Attualmente si stima che ci siano 30.000 trentini in cassa integrazione e questa erosione dei salari ridurrà anche i consumi» sottolinea Bort. Che chiede nuove misure per rilanciarli, a partire dal livello nazionale, «con l'abbassamento dell'Iva che permetterebbe di ridurre i prezzi del 5/7%, serve poi dire stop alla fiscalità di vantaggio per le multinazionali on line dell'ecommerce, perché oggi ci sono contribuenti di serie A e di serie B, ma è venuto il tempo di dire basta a colpire i soliti noti, come il pensionato e l'imprenditore, con tasse elevate. Andiamo a colpire questi grossi gruppi, che avranno anche dipendenti in Italia, ma la cui testa fuori e che fuori versano la maggior parte delle tasse.

L'ecommerce da lanciare è quello targato Italia. Se non si interviene su tale sperequazione fiscale, si mantiene uno status di concorrenza sleale tra aziende locali e multinazionali dell'ecommerce».

Fondamentale per Bort anche ridare fiducia ai cittadini: «La fiducia manca non solo da noi, ma anche in Austria e Germania. La fiducia è fondamentale per evitare il fenomeno a cui stiamo nuovamente assistendo, ossia ai depositi e al risparmio che cresce, mentre le spese private si riducono, con un circolo vizioso che è devastante. Senza contare il rischio che le imprese in difficoltà, vengano infiltrate dalla malavita, un problema da non sottovalutare nemmeno da noi in Trentino».

Bort chiede a livello provinciale alla politica di «togliere i paletti e aumentare le soglie anche per le aziende medie nell'accesso al fondo perduto, ma anche di cancellare l'Imis per le imprese che vale alcune decine di milioni di euro». Solo la quota per la categoria catastale D, capannoni e alberghi tra gli altri immobili che vi ricadono, vale una sessantina di milioni di euro annui. Per poter fare questo, però, Roma «deve aiutarci e lasciare per due anni i soldi del Patto di Garanzia a Trento: con quegli 860 milioni la Provincia potrebbe aiutare imprese e lavoratori» conclude Bort.

Il dato di Bolzano fa sì che la regione con la spesa media mensile più elevata nel 2019 sia proprio il Trentino-Alto Adige (2.992 euro), seguita da Lombardia (2.965 euro) e Toscana (2.922); in particolare, nel Trentino-Alto Adige si registra, rispetto al resto del Paese, la quota di spesa più alta destinata a servizi ricettivi e di ristorazione (6,8%; la media nazionale è 5,1%). Puglia e Calabria sono le regioni con la spesa più contenuta, rispettivamente 1.996 e 1.999 euro mensili, quasi mille euro in meno del Trentino-Alto Adige.

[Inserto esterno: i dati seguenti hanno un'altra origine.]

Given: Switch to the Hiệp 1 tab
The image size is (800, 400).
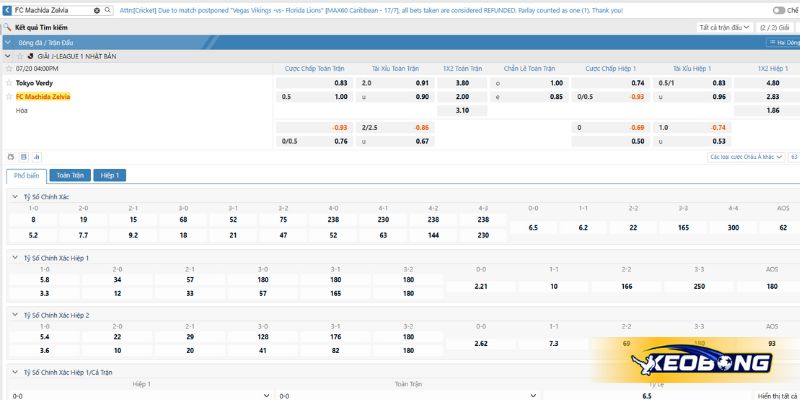Looking at the screenshot, I should click(x=109, y=175).
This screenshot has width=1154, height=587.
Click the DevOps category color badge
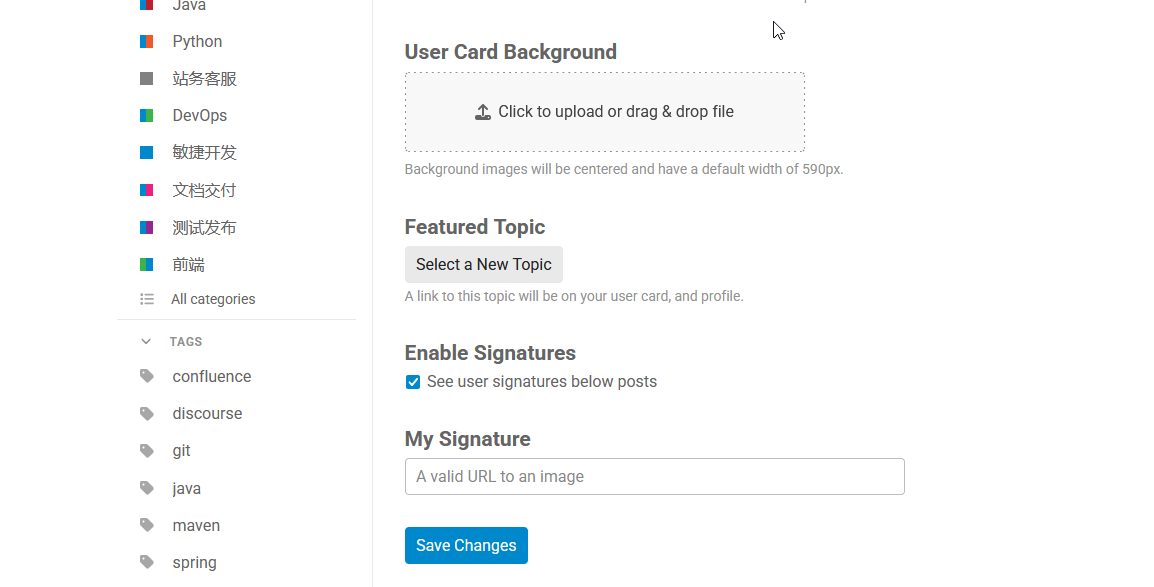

Come detto, poi, a livello nazionale, le stime preliminari del primo trimestre 2020 mostrano che le misure di contenimento della diffusione del Covid-19 hanno prodotto un calo di circa il 4% della spesa media mensile rispetto allo stesso periodo dell'anno precedente. In particolare, l'Istat spiega che «la marcata riduzione dell'offerta e della domanda commerciale al dettaglio ha determinato una flessione delle spese diverse da quelle per prodotti alimentari e per l'abitazione di oltre il 12% rispetto al primo trimestre 2019».